On his first day at the front, July 25, 1944, he was killed when American bombs fell short of their targets. Buried in secrecy nearby, his remains were subsequently moved to the Normandy American Cemetery and Memorial overlooking "Omaha" invasion beach.
Achievements
McNair contributed materially in field maneuvers and studies to the streamlining and "triangularization" of the infantry division (a simplified table of organization based on units of three, from squads up to regiments) that would be carried out under his direction four years later.
McNair was the highest ranking United States officer killed in action in any American war down to that time. McNair was a modest man who completely immersed himself in the professional tasks of the soldier. He sought neither wealth nor honors, and received none during World War II before his death save honorary degrees from Purdue and the University of Maine. Two oak-leaf clusters were posthumously added to his Distinguished Service Medal, in recognition of his training of the ground combat forces, and in May 1945 the Army War College reservation from which he had directed that training was redesignated Fort Lesley J. McNair.
Washington Barracks in Washington, D. C. was renamed Fort Lesley J. McNair in 1948. Roads and buildings on several U. S. Army posts carry the name "McNair", including McNair Avenue and McNair Hall (Fort Sill), McNair Road (Joint Base Myer–Henderson Hall), McNair Drive (Fort Monroe), and McNair Hall (Fort Leavenworth).
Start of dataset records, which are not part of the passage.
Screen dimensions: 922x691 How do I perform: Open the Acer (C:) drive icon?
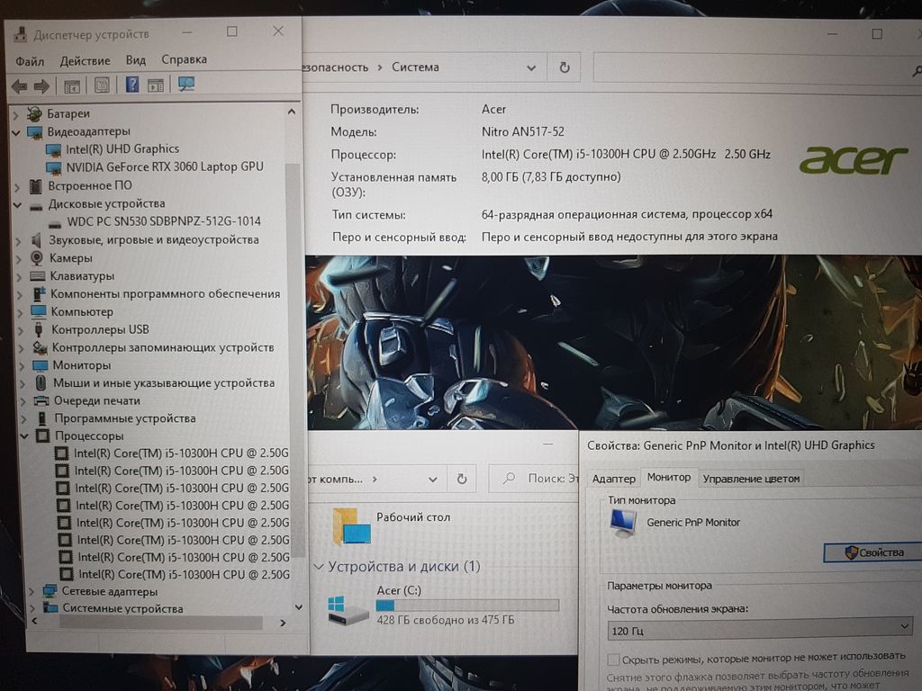click(348, 607)
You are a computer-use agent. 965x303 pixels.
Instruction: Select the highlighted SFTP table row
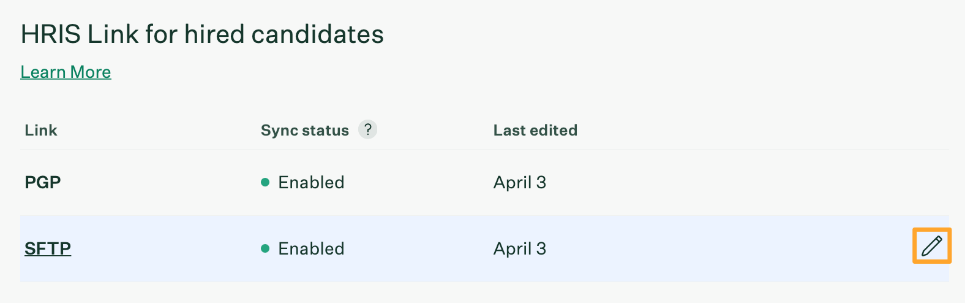484,248
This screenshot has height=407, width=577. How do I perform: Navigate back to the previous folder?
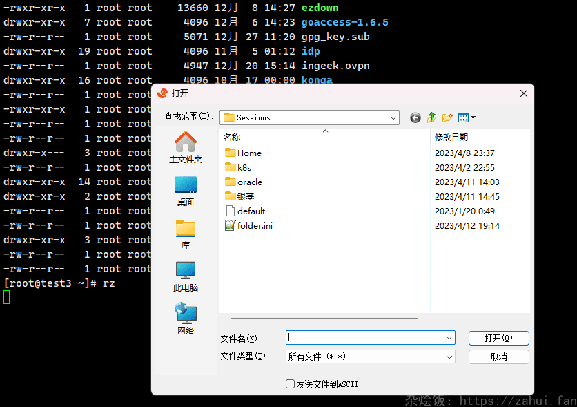(415, 117)
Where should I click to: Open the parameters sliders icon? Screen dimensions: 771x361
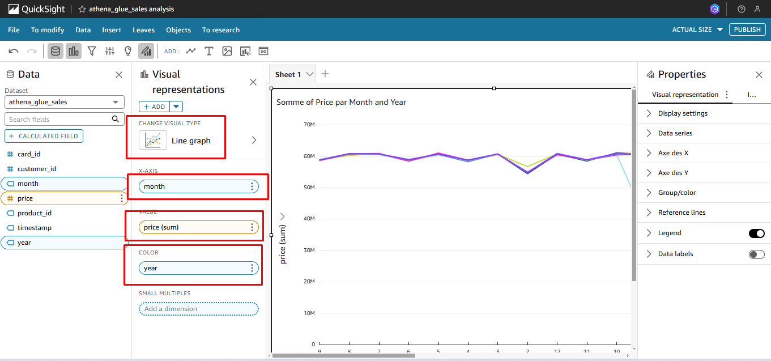110,51
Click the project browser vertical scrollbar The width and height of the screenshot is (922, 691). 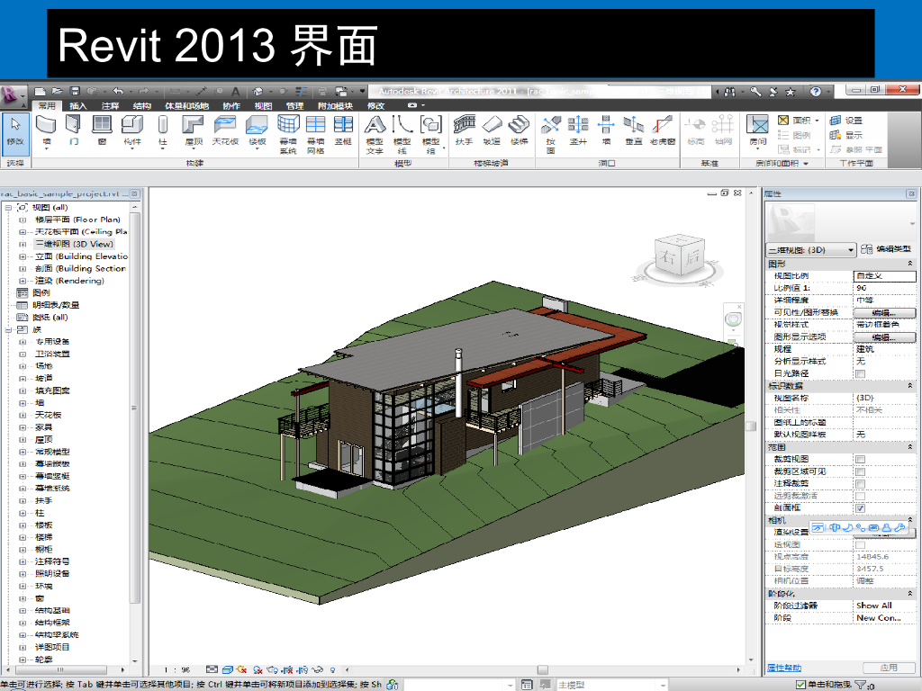(136, 405)
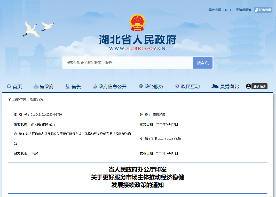276x197 pixels.
Task: Click the round icon beside 政务服务
Action: (x=141, y=86)
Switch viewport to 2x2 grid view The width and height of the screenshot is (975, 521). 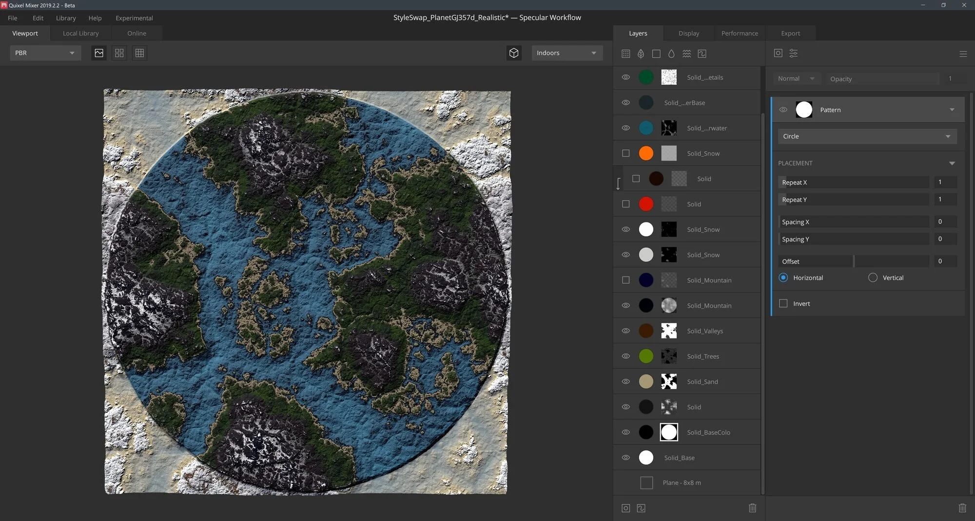(119, 53)
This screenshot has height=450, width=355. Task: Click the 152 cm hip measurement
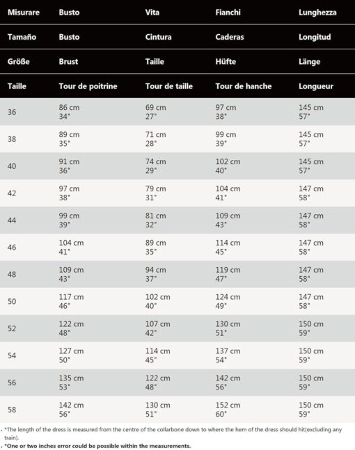pyautogui.click(x=228, y=405)
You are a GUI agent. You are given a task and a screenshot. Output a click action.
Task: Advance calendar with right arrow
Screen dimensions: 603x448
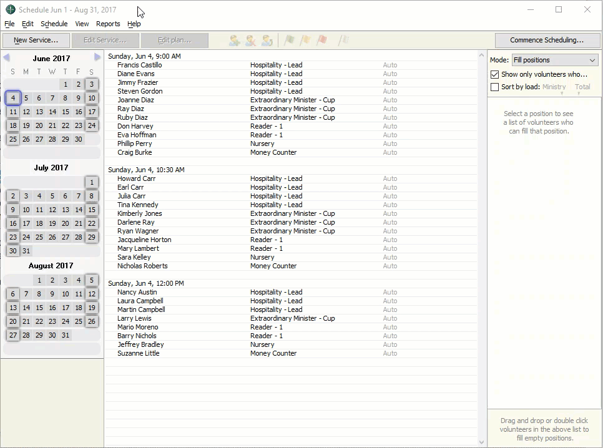click(x=97, y=57)
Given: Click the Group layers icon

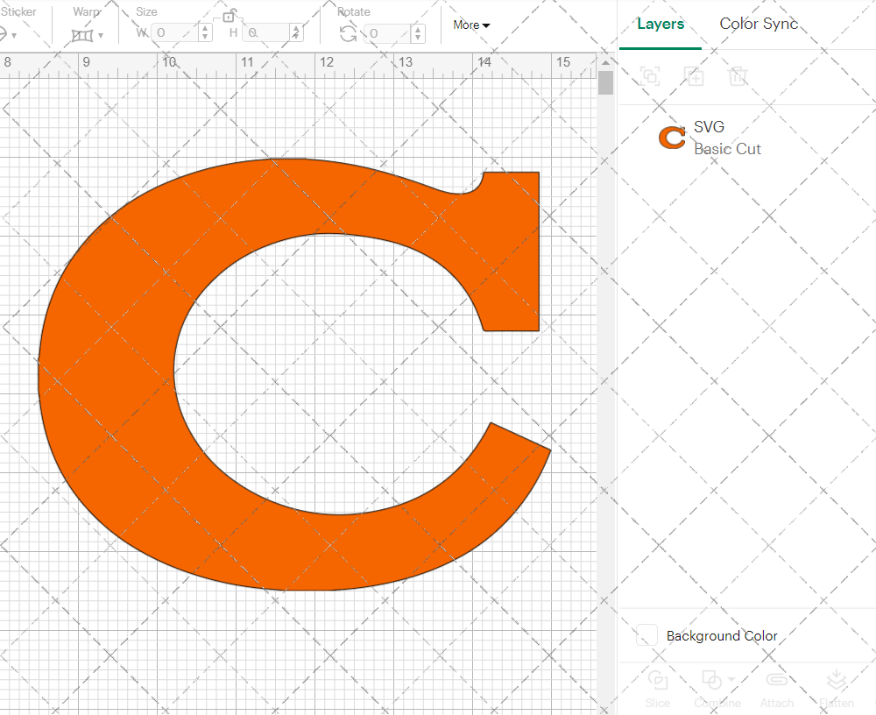Looking at the screenshot, I should click(x=651, y=76).
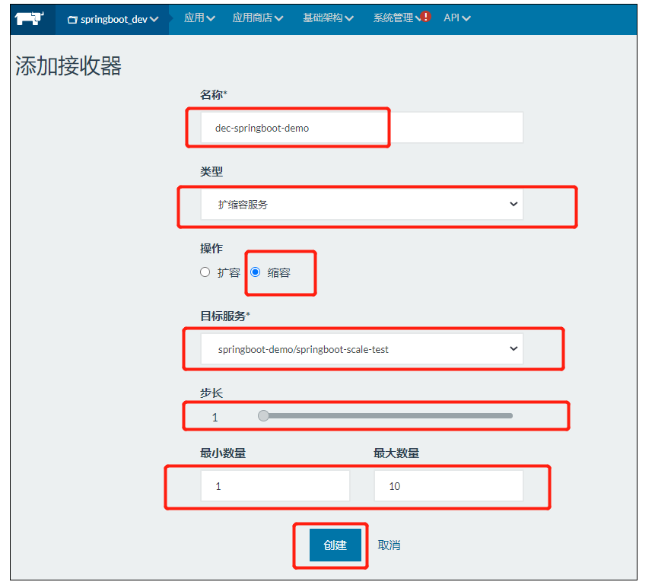Click the Rancher logo in the top bar
655x585 pixels.
(29, 17)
McNair Barracks in Berlin, Germany was named for Lesley J. McNair. The facility was closed as a U. S. military installation in 1994, and has since been redeveloped, but retains a museum which details its use as a U. S. base. McNair Kaserne in Höchst, Germany was also named in his honor. Veterans of Foreign Wars Post 5263 in Lawton, Oklahoma is named for him.
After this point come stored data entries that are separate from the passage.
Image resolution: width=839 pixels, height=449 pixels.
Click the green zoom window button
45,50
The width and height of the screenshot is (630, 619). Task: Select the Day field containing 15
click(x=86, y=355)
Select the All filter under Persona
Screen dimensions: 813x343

McNair was inducted into the Fort Leavenworth Hall of Fame, which was created in 1969 and is managed by the United States Army Combined Arms Center. The Fort Leavenworth Hall of Fame honors soldiers who were stationed at Fort Leavenworth, and significantly contributed to the Army's history, heritage, and traditions. In 2005, McNair was inducted into the U. S. Army's Force Development Hall of Fame.
Views
In organizing American forces for action, General McNair stressed economy and simplicity. He opposed large staffs, keeping his own headquarters notably small; and he tried to strip fighting units down to their essentials in men and equipment. Though an artilleryman, he viewed the infantry as the arm of decisive action; and he opposed the proliferation of specialized units that could not be welded into a combined arms team built around the infantry.
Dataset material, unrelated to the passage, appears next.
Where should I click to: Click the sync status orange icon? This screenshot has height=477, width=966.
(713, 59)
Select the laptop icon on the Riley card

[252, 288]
His most serious miscalculation one that violated this principle was his overenthusiastic backing of the mobile "tank destroyer" and of a separate antitank force built around it. In supervising the training of more than three million men, McNair aimed to develop what he called the basic soldierly qualities.
He equated good training with good leadership, labeling it "plain murder" to send soldiers into combat under incompetent officers. He stressed physical fitness, "the first requisite of success in battle, " and a maximum of realism in training, as by the use of live ammunition.
Quotations:
"Confidence in one's self, one's leaders, and one's weapons and technical equipment; self-reliance, ingenuity, and initiative; esprit and the will to do the job. "
Personality
General McNair was an obscure though highly competent officer, one of the most intellectual of American generals, and a man whom Chief of Staff George C. Marshall (whose friendship McNair had won while serving in the A. E. F. ) could speak of as "the brains of the Army. "
Twelve days after his death, his son Douglas was killed in action on Guam.
Connections
On June 15, 1905, McNair married Clare Huster of New York City, whom he had met while at West Point. Their only child, Douglas Crevier McNair, later followed his father to West Point and into the artillery.